3.3. Oxidizer/Fuel Core-Shell Particle Synthesis

nAl (1.0 g), PFCA (0.50 g), Fluorinert FC-75 (30 mL), and 2H,3H-perfluoropentane (60 mL) were added sequentially to a flame-dried, 3-neck round bottom flask, and sealed with rubber septa under nitrogen. The mixture was then sonicated for 30 min to further homogenize the particles in the solution. The suspension was then refluxed (~80 °C) under N₂ flow for 24 h. After refluxing, suspended particles were washed with a fresh mixture of 2H-3H-perfluroropentane. The washing was accomplished by repeatedly isolating the particles with centrifugation, and then through sonication-aided dispersal in fresh solvent. The PFCA/nAl formulations were found to be resistant to oxidation when stored for long periods (>10 weeks) in air, as confirmed by comparison of DSC analysis of newly created and stored batches.
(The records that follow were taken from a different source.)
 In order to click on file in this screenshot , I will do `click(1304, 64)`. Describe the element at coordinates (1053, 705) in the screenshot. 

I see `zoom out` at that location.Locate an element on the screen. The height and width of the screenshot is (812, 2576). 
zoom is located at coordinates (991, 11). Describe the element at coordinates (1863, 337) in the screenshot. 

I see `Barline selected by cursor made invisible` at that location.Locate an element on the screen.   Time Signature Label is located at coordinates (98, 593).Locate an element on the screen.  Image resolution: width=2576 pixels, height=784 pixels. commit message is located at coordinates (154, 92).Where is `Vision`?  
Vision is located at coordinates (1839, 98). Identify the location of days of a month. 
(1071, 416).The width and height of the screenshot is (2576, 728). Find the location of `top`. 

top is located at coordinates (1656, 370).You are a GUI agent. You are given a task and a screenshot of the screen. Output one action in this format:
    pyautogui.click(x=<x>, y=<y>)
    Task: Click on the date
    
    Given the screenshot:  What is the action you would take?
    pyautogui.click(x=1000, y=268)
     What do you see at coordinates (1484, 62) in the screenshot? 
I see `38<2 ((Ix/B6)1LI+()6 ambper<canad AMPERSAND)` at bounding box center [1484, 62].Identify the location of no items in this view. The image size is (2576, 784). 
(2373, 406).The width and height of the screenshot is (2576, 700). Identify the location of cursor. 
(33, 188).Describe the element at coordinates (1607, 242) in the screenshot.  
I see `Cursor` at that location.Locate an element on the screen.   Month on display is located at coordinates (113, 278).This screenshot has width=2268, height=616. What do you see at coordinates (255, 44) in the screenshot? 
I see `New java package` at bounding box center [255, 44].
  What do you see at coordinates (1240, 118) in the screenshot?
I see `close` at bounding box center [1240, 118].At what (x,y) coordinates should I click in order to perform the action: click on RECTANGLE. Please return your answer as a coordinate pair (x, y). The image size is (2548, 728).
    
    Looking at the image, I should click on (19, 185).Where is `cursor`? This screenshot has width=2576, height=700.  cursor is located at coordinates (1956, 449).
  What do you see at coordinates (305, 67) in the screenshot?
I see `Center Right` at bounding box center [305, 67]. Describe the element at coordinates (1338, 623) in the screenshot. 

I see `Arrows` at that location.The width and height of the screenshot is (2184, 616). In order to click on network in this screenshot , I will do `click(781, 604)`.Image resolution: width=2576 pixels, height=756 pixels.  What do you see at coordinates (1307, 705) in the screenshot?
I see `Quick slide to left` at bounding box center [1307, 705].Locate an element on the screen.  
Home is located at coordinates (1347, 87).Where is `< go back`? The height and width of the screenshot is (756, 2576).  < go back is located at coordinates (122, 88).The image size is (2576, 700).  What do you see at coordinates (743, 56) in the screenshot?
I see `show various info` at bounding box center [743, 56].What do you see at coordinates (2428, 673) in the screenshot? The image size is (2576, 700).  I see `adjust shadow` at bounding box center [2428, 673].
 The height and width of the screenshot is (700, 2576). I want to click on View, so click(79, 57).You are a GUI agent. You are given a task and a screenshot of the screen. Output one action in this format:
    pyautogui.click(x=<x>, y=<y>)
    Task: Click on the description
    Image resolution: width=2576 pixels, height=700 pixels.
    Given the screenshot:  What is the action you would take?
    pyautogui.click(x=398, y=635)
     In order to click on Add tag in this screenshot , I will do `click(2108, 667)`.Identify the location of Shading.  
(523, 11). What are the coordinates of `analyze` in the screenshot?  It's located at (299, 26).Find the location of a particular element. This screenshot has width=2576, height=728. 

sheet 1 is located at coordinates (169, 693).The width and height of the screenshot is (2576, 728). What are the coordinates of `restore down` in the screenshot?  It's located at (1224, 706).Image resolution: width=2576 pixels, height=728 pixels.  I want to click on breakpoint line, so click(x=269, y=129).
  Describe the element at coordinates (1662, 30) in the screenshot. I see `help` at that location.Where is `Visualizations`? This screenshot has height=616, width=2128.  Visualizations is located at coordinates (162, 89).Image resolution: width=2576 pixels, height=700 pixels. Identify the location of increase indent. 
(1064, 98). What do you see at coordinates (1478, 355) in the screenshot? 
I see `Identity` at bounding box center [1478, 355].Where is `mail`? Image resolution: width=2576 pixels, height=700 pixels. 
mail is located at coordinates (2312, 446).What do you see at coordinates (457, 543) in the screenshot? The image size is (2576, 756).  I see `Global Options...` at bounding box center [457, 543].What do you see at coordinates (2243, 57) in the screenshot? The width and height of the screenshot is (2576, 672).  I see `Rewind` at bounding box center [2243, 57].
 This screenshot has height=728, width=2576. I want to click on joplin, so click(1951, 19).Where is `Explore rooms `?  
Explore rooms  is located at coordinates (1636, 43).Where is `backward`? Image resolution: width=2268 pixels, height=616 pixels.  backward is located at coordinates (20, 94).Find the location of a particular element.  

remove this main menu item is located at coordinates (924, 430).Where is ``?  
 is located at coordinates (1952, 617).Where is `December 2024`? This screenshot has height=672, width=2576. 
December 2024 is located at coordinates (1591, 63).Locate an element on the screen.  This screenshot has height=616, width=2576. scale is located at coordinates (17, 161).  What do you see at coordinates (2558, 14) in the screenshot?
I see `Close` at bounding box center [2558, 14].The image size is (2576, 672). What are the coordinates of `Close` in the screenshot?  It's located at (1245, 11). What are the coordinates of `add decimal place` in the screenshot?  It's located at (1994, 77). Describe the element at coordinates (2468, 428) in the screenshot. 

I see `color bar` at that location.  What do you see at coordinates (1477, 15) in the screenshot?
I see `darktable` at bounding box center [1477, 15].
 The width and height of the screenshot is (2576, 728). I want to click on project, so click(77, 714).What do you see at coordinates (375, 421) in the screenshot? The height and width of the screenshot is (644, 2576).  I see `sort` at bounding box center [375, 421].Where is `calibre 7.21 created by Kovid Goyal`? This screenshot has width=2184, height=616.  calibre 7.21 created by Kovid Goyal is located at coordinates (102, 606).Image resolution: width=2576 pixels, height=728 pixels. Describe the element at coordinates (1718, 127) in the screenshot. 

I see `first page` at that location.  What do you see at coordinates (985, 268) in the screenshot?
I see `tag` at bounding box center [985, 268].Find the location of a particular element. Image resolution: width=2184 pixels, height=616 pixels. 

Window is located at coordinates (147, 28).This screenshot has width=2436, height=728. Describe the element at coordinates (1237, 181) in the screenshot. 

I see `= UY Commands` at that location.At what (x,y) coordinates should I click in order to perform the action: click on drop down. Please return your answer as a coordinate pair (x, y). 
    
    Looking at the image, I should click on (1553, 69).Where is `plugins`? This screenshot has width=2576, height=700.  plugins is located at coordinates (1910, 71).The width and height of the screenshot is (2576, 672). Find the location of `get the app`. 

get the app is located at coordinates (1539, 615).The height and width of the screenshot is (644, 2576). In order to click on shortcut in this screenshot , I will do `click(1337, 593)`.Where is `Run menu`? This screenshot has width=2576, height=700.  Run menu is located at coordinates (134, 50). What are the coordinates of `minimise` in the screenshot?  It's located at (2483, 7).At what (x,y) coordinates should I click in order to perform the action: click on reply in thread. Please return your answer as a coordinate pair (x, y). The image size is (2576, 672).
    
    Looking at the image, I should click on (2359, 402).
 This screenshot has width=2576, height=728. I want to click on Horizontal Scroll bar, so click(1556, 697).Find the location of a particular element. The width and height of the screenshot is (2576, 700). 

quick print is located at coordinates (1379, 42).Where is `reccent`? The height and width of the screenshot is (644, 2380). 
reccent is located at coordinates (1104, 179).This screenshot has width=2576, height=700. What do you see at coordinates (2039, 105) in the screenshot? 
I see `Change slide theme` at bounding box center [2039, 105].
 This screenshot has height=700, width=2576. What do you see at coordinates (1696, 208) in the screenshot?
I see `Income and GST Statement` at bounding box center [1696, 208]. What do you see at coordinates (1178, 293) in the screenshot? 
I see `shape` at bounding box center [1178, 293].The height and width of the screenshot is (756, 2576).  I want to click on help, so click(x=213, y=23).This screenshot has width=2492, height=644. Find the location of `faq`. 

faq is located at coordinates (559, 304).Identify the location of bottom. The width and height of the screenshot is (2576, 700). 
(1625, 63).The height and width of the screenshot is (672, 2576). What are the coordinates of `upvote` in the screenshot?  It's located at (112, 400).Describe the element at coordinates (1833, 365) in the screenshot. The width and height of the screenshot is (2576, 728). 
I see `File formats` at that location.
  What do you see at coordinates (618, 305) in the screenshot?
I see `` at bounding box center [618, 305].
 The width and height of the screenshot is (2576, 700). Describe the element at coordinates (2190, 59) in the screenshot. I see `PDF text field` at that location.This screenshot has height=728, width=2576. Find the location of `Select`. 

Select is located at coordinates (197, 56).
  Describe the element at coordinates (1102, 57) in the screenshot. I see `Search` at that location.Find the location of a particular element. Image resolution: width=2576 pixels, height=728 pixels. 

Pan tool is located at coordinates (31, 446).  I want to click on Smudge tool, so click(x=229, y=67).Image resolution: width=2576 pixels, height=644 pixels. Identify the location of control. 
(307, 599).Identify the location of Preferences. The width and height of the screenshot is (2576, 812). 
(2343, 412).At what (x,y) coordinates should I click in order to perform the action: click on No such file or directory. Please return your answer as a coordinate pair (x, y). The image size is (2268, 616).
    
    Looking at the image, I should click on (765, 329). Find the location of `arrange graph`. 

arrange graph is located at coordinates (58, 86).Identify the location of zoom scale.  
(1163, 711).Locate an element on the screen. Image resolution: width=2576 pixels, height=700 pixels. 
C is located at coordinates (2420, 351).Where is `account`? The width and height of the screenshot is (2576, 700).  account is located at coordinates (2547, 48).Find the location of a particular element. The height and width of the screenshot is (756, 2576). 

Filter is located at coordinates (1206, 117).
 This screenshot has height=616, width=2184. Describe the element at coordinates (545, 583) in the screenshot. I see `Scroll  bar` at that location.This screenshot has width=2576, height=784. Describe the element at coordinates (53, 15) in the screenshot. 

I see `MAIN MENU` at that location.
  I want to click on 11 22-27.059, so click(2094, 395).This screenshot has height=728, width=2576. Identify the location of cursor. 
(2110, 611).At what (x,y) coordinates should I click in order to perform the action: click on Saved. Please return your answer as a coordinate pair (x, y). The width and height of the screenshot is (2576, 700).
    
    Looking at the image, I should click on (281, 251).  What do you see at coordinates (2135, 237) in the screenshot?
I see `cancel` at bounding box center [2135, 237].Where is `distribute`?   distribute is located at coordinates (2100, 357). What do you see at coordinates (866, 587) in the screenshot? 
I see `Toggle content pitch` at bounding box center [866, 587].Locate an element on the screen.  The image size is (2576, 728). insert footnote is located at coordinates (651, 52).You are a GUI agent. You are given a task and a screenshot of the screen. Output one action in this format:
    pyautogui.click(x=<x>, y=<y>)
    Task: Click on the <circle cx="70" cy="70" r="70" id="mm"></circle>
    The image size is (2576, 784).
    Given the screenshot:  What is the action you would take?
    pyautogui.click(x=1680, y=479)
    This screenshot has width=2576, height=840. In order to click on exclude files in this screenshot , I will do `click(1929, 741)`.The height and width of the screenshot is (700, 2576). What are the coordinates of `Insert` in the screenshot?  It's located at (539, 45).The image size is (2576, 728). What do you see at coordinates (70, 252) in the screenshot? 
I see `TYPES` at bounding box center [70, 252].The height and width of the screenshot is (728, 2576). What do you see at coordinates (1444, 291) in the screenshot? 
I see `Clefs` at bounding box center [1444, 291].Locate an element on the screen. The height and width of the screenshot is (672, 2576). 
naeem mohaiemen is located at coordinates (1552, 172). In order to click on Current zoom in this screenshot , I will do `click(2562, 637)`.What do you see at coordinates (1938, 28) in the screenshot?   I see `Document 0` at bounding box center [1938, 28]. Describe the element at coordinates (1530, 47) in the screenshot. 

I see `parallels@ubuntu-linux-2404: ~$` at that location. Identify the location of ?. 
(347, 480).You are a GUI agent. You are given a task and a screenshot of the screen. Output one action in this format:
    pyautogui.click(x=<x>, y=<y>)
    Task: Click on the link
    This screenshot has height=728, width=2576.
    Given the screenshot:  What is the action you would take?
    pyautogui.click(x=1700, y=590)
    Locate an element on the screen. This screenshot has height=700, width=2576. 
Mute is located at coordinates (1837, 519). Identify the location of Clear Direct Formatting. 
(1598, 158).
POTENTIAL HAZARD NOTE: In our studies, the preparation of PFCA/nAl blends showed indefinite shelf-stability in open air and during physical handing of the materials. These materials were/should be prepared on a small-scale with less than 1 g nAl content. However, we stress caution in handling these materials by using the proper personal protection equipment (gloves, safety glasses, and a flame retardant garment) and in a glove box or under a controlled inert air-handling environment and preferably in a ventilation fume hood. Avoid exposing materials to an open flame, static discharge, direct heating, or other energy point sources (unless under controlled conditions and by an individual experienced in the art) as these formulations are extremely flammable and potentially combustible.